To make matters worse, we the social media ‘champs’ have become so addicted to our gadgets that we don’t know how to communicate in a face-to-face situation. We hardly ever have the time to engage in formal greetings and conversations. For instance, when was the last time we began our conversation via proper conventional greetings?
We may be living in the age that that eminent physicist Albert Einstein foretold: “I fear the day that technology will surpass our human interaction. The world will have a generation of idiots” for indeed the 21st Century technology has bred idiots.
Many people hold the view that the meaning of ‘friendship’ lost its weight and relevance with the onset of a few clicks of ‘Add Friend’, ‘Like’, ‘Follow’ and ‘Share’ on social media. This is because we may have hundreds or even thousands of ‘friends’ on social media yet we hardly ever interact with them. Sometimes we meet some of them along the streets and don’t recognise them!
We have forgotten the art of letter-writing to the extent that some organisations are today demanding that job applicants write application letters, resumes and motivation in their own handwriting to gauge who to hire.
Alongside letter-writing and sentence-construction, grammar and punctuation have suffered from our so-called technological advancement. There is always a feeling among us that long paragraphs are boring and tiresome to read hence the need for shortcuts which eventually downplay correct use of grammar.
As you interact face to face with others, you get to learn of new vocabulary and their pronunciations. This opportunity is often unavailable to most of us on social media.
Worse still, if there are children in the family, the addiction to social media by the parents is most likely to result in erosion of family ties.

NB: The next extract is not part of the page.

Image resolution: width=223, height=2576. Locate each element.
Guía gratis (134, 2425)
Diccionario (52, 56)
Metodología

Technology is also making us live a ‘lie’; we use social media as an escape to be what we wish we were in real life, be it financially, romantically, academically or even in terms of beauty. Some of us sound so clever, romantic, smart, rich or whatever else one fancies but we disappoint those our interaction has impressed when we finally meet them outside platforms like WhatsApp, Facebook or Twitter.
This ‘social media bondage’ has found its way into our work place. We chat with our ‘friends’ during working hours, something that leads to our being less productive as we waste lots of time on chats that could be pursued after work.